Ousmane Sonko et Pastef : le départ d’un cadre historique
L’engagement d’un ancien cadre au sein de PASTEF n’était ni une quête de position, ni une recherche de privilèges ou d’honneurs. Sa motivation profonde résidait dans la conviction de contribuer à l’édification d’un Sénégal plus équitable, transparent et respectueux des principes de l’État de droit.
Il a traversé les années de lutte, marquées par des réunions discrètes, des intimidations et d’importants sacrifices. Il a été témoin de l’abnégation de nombreux hommes et femmes, prêts à sacrifier leur confort et parfois leur sécurité pour un idéal commun.
Lorsque le projet de PASTEF accéda au pouvoir, il était persuadé que les épreuves les plus ardues étaient derrière eux. Il anticipait une gouvernance empreinte d’humilité, respectueuse des institutions et entièrement dédiée au service du peuple sénégalais. Cependant, ses certitudes se sont progressivement érodées.
Selon son analyse, l’espace de débat interne s’est restreint, la contradiction est devenue suspecte et l’esprit critique, pilier de toute organisation démocratique, semblait de moins en moins toléré. Face à cette évolution, nombreux ont choisi le silence, tandis que d’autres ont quitté le mouvement, parfois par lassitude, parfois par profonde déception.

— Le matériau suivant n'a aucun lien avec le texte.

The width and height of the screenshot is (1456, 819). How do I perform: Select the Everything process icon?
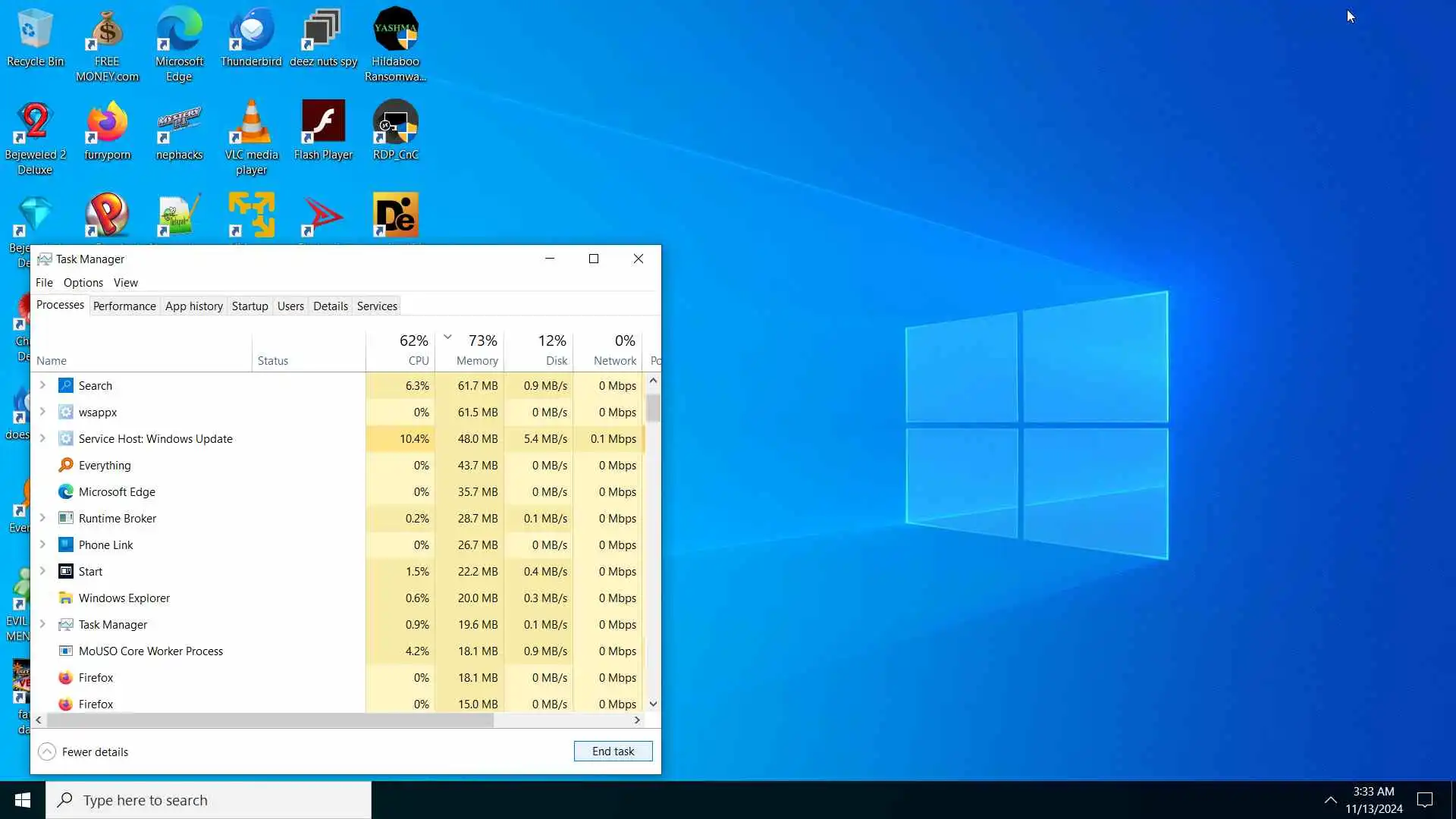(66, 465)
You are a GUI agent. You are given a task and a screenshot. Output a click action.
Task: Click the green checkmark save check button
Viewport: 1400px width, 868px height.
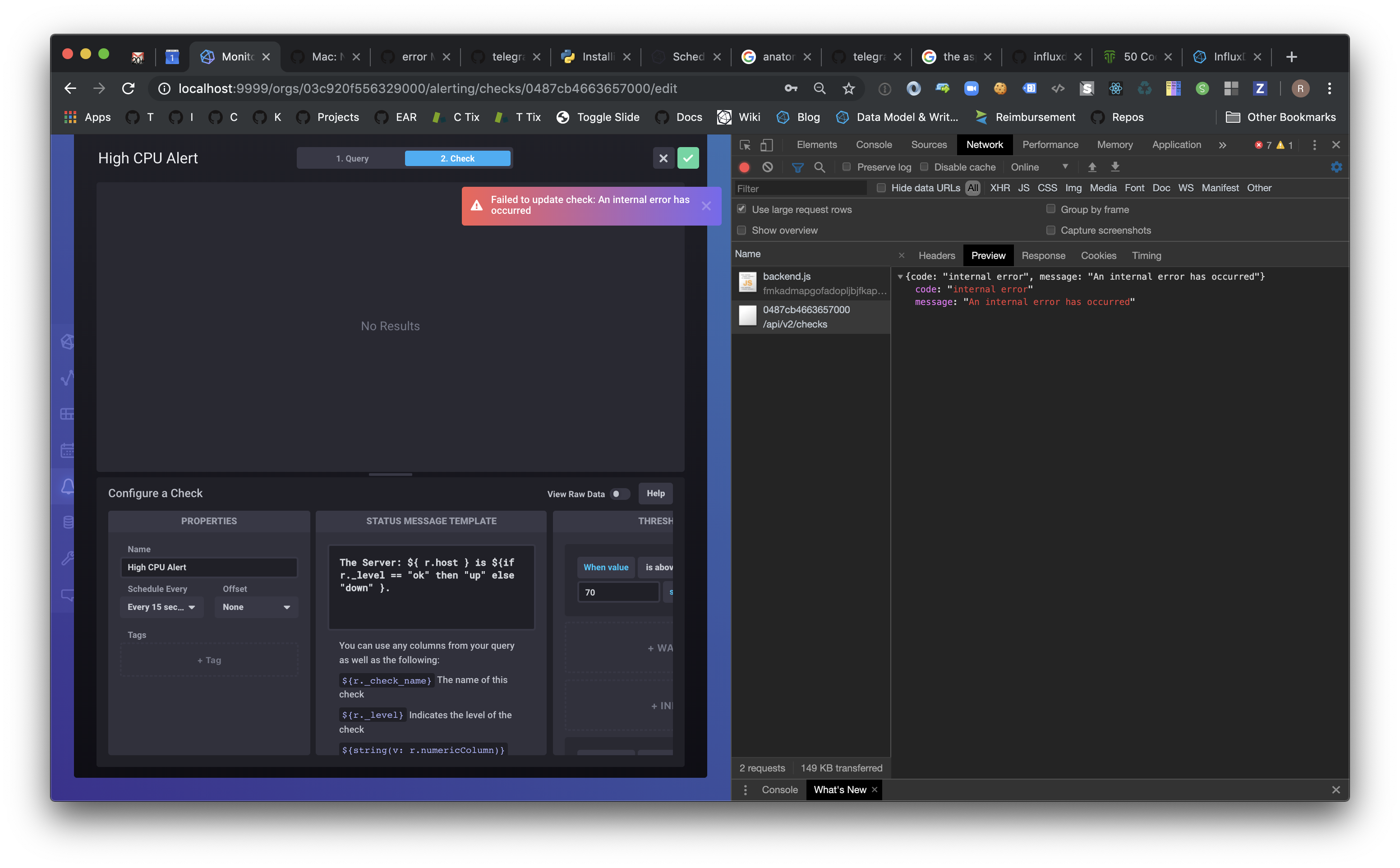click(x=687, y=158)
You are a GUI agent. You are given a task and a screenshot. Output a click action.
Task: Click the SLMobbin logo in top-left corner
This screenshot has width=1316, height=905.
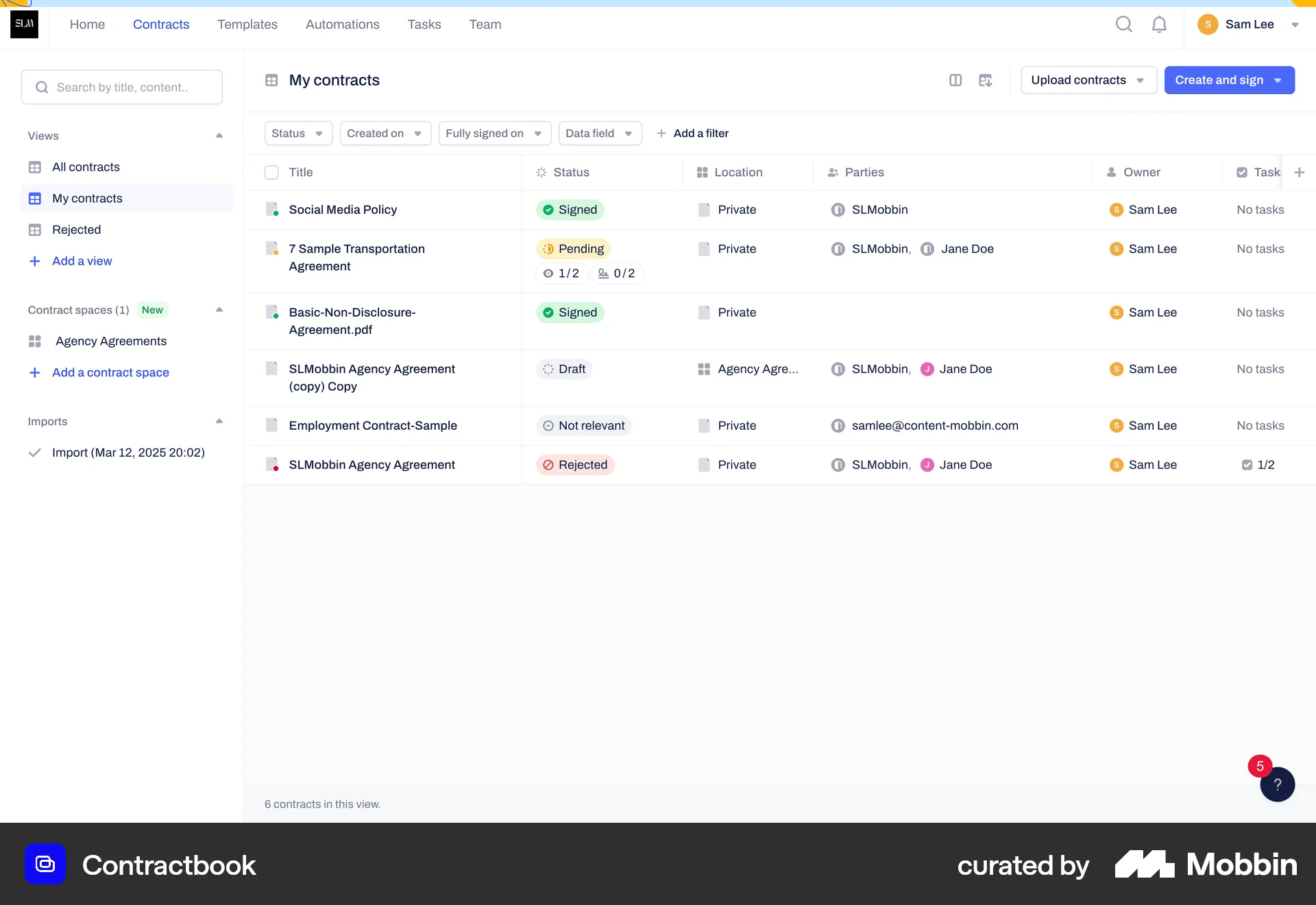24,24
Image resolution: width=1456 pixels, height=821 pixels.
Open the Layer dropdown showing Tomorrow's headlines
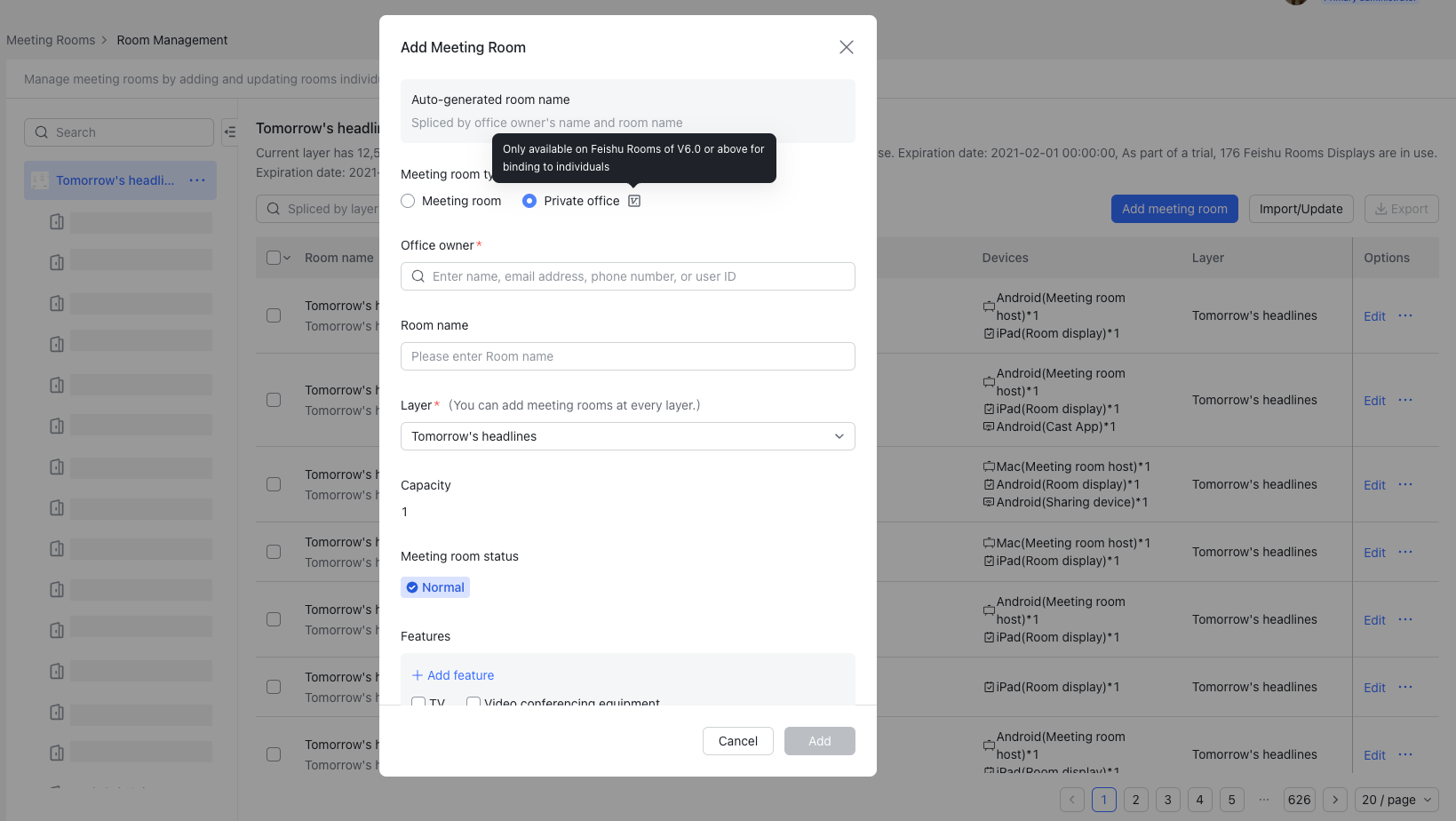coord(627,436)
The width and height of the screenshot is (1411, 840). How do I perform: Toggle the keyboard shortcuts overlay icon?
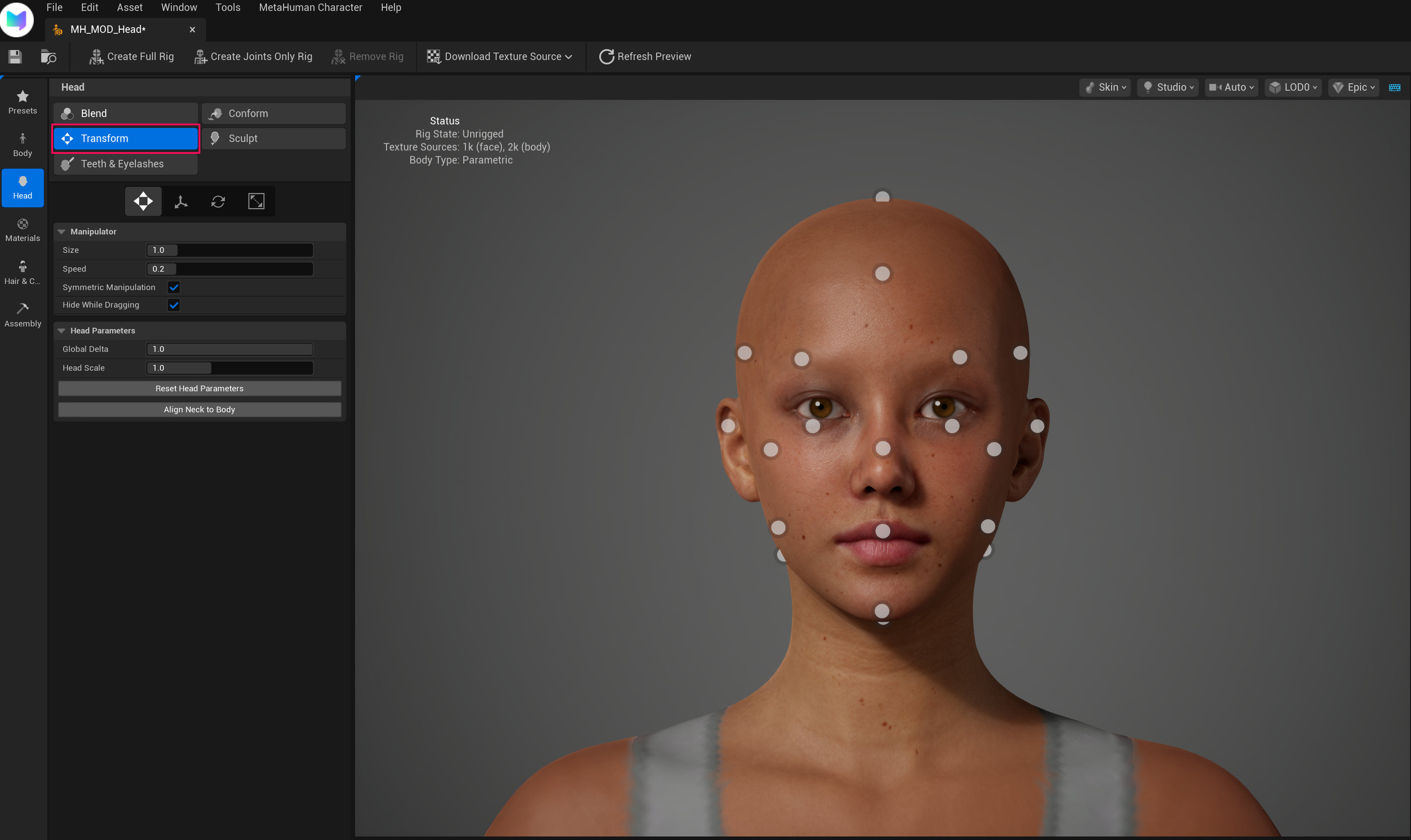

C’est à ce moment précis qu’il a réalisé que la menace principale ne provenait plus uniquement des adversaires politiques, mais pouvait émerger du fonctionnement interne de l’organisation.
Il a ensuite constaté une divergence croissante entre deux visions de l’exercice du pouvoir. D’une part, celle d’un Président de la République assumant les prérogatives constitutionnelles. D’autre part, celle d’un leadership politique dont l’influence lui semblait excéder le rôle d’un simple chef de parti.
À ses yeux, cette dualité était vouée à générer des tensions insoutenables à long terme. Le Sénégal n’a pas élu un homme providentiel, mais a choisi des institutions républicaines. Dans une République, aucune personnalité, quelle que soit sa popularité, ne devrait, selon lui, primer sur les règles fondamentales de l’État.
Tandis que les discussions se focalisent sur des individus, les préoccupations quotidiennes des Sénégalais persistent : le coût de la vie, l’emploi des jeunes, l’éducation, la santé, l’agriculture, l’investissement et la création de richesses. C’est sur ces enjeux cruciaux que l’action publique devrait se concentrer.
Son engagement n’a jamais été un serment de loyauté envers un homme, mais une adhésion inébranlable à des principes. Les figures politiques sont éphémères ; la République et ses institutions, elles, perdurent.
Lorsque la fidélité à une personnalité supplante celle envers la République, il incombe à chacun de mener une profonde introspection. Il exprime ces réflexions non par ressentiment, mais avec une gravité certaine, refusant d’abandonner les valeurs qui l’ont initialement conduit à s’engager.
Il affirme continuer à servir le Sénégal avec la même exigence : exprimer ce qu’il estime juste, défendre les institutions et placer l’intérêt national au-dessus de toute considération partisane. L’histoire jugera les hommes, mais la conscience, elle, opère son jugement chaque jour.